- _Problem requirements_:
List every username shown as the author of a post in the FreeRTOS forum excerpt below.

- _Document excerpt_:
I added a fix for the immediate problem (an item is added to the list twice, causing a short-circuit in the linked list) but it just pushed the hang/crash to somewhere else in the code. I never figured out what the ultimate cause was in my case. :frowning:

richarddamon wrote on Saturday, April 06, 2019:

One thought that came to mind, why is a task that is already waiting on the queue being added again? If it is waiting on the queue, it shouldn’t be running, and thus can’t try to wait on the queue again.

rtel wrote on Saturday, April 06, 2019:

Yep, that is why I say it is the symptom not the cause. Should never be in that state in the first place.

davidefer wrote on Saturday, April 06, 2019:

Thank you all for your time. I’ll try to understand if the situation is really the one Richard describes. I’ll let you know my findings.

P.S. thank you very much for making FreeRTOS available to all of us.

mark1122 wrote on Saturday, April 06, 2019:

I don’t understand why people use a windows simulator. Why not running it on a piece of real hardware like a Raspberry Pi? it’s under $50. Wouldn’t that be better for embedded applications?

heinbali01 wrote on Saturday, April 06, 2019:

Hi Mark, you are right: FreeRTOS was developed to run on embedded hardware, not on a Pentium something. Development boards are indeed very cheap nowadays.

A few arguments in defence of the Windows Simulator though: it behaves very realistic. I was able to discover and trace bugs in FreeRTOS projects, that were otherwise hard to find.

I also like the PCAP interface used in FreeRTOS+TCP, it allowed me to trace all network packets being sent and received. I can not run Wireshark in an embedded device (although I did caption/store packets on a device which has loads of RAM).

Another thing is that debugging of Windows Simulator projects with Visual Studio is very convenient. The IDE will detect any invalid memory access and give a lot of information when there an “invalid memory access” was detected.

- _Data to examine_:

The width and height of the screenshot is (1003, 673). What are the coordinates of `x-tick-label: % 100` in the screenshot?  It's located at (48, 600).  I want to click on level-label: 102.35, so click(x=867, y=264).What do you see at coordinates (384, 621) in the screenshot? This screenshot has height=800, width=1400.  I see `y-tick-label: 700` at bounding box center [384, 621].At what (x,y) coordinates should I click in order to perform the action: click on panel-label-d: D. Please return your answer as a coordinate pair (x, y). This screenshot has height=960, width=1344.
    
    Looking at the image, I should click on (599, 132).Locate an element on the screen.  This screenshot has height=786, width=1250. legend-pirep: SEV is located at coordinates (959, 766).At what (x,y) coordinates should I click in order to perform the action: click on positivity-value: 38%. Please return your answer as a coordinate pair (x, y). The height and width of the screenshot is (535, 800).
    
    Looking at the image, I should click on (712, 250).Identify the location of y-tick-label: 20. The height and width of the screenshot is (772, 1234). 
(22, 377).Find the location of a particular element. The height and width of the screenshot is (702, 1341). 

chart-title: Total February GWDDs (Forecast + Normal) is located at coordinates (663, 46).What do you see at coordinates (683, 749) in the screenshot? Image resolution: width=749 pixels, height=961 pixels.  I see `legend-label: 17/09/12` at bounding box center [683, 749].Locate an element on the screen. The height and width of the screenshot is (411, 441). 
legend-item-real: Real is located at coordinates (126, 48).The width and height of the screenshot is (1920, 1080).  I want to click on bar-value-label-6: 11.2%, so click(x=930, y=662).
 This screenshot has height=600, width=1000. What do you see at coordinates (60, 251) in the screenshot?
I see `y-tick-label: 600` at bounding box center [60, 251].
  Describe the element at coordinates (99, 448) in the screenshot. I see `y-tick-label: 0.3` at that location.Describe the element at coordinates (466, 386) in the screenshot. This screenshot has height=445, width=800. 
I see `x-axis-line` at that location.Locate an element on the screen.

- _Your solution_:
richarddamon
rtel
davidefer
mark1122
heinbali01